A special issue of Forest Science that Dr. Ice was working on when Evergreen visited contains 14 papers. With three reviewers for each manuscript, Dr. Ice has “gotten one Accept, one Reject, and one Accept with Major Modifications recommendation.” While rejections and modifications slow the process, he points out these recommendations “provide the most improvement in the papers.”
Even peer review at Science has had problems. The very same day the hard
copy of Science containing Donato-Law hit the newsstands, Science announced “the authors of two papers published in Science have engaged in research misconduct and that the papers contain fabricated data.” Those papers, of course, were on human cloning. “We therefore retract these two papers and advise the scientific community that the results reported in them are deemed to be invalid.”

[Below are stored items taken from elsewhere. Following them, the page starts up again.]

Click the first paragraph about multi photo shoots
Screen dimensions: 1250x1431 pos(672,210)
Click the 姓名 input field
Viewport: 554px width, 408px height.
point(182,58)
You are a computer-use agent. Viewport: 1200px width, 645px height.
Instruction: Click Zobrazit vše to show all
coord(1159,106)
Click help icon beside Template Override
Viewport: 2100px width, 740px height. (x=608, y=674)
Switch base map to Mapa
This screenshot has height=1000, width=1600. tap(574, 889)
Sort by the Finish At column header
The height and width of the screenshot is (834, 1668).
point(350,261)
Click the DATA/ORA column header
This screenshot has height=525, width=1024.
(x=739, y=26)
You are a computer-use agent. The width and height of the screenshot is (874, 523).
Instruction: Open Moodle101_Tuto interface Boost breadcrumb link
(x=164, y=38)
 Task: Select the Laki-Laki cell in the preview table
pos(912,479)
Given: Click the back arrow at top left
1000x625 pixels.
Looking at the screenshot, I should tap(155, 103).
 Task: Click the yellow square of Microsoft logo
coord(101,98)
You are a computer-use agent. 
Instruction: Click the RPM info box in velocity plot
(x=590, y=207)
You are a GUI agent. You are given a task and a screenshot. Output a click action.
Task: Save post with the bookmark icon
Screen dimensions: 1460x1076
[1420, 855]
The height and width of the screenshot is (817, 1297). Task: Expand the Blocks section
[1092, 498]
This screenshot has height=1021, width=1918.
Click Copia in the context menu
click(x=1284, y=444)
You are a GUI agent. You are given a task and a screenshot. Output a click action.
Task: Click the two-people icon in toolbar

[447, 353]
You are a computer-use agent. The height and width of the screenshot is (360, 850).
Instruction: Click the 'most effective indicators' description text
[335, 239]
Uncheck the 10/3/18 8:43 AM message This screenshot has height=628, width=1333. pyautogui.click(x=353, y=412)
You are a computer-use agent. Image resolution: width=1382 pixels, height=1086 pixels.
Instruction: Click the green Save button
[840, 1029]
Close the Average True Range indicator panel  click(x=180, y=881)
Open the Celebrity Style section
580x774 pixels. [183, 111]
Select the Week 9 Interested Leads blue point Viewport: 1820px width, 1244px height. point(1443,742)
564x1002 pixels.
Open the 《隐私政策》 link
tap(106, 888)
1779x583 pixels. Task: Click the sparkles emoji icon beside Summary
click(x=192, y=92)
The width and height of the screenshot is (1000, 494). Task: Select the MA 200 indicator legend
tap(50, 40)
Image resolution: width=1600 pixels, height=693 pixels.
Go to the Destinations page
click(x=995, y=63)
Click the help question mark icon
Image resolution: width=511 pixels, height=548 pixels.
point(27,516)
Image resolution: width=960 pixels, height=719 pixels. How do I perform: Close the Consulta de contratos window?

As On Being a Scientist warns, “If publication practices, either new or traditional, bypass quality control mechanisms, they risk weakening conventions that have served science well.
“An example is the scientist who releases important and controversial results directly to the public before submitting them to the scrutiny of peers. If the researcher has made a mistake or the findings are misinterpreted by the media or the public, the scientific community and the public may react adversely.
“When such news is to be released to the press, it should be done when peer review is complete—normally at the time of publication in a scientific journal.”
What happened with Donato-Law is a textbook example of what On Being a Scientist warns against.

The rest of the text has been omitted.